* **WHAT THIS TASK INVOLVES**:
From the records below, extract only the lines running from the line with "924x315 pixels." to the line with "Given: Click the green", both lines included, reproducing them exactly.

[Collected data]
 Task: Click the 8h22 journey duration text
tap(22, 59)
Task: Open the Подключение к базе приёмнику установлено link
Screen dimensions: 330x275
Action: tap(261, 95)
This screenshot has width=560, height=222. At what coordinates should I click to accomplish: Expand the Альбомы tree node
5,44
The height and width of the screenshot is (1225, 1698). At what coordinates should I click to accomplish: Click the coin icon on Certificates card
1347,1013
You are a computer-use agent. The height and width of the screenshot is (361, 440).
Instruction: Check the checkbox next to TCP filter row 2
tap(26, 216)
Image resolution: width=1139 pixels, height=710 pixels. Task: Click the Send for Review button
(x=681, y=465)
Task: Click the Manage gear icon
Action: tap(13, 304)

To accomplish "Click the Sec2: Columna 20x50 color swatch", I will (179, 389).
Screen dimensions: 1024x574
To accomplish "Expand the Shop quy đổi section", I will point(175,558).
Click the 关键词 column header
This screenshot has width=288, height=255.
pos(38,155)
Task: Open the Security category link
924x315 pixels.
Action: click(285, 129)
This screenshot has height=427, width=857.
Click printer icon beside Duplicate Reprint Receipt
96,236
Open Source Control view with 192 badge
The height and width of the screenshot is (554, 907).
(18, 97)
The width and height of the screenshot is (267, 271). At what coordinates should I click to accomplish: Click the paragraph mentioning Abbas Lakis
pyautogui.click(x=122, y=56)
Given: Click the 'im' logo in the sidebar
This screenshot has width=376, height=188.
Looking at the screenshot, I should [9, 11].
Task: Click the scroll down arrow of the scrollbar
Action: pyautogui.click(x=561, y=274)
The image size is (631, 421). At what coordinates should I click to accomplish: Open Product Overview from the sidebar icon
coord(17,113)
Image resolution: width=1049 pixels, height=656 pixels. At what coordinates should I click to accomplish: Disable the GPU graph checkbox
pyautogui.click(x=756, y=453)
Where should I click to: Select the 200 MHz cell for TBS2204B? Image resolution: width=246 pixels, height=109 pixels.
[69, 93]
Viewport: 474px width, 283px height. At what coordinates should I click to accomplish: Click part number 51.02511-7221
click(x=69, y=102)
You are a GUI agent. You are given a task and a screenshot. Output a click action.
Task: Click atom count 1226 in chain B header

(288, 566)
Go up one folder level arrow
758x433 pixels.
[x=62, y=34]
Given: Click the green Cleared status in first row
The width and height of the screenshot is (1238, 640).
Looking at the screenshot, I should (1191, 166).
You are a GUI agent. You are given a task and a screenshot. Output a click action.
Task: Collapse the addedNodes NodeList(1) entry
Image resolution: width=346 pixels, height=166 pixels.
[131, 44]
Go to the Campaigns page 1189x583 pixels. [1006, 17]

* **ANSWER TO THE PROBLEM**:
924x315 pixels.
Action: click(285, 129)
This screenshot has height=427, width=857.
Click printer icon beside Duplicate Reprint Receipt
96,236
Open Source Control view with 192 badge
The height and width of the screenshot is (554, 907).
(18, 97)
The width and height of the screenshot is (267, 271). At what coordinates should I click to accomplish: Click the paragraph mentioning Abbas Lakis
pyautogui.click(x=122, y=56)
Given: Click the 'im' logo in the sidebar
This screenshot has width=376, height=188.
Looking at the screenshot, I should [9, 11].
Task: Click the scroll down arrow of the scrollbar
Action: pyautogui.click(x=561, y=274)
The image size is (631, 421). At what coordinates should I click to accomplish: Open Product Overview from the sidebar icon
coord(17,113)
Image resolution: width=1049 pixels, height=656 pixels. At what coordinates should I click to accomplish: Disable the GPU graph checkbox
pyautogui.click(x=756, y=453)
Where should I click to: Select the 200 MHz cell for TBS2204B? Image resolution: width=246 pixels, height=109 pixels.
[69, 93]
Viewport: 474px width, 283px height. At what coordinates should I click to accomplish: Click part number 51.02511-7221
click(x=69, y=102)
You are a GUI agent. You are given a task and a screenshot. Output a click action.
Task: Click atom count 1226 in chain B header

(288, 566)
Go up one folder level arrow
758x433 pixels.
[x=62, y=34]
Given: Click the green Cleared status in first row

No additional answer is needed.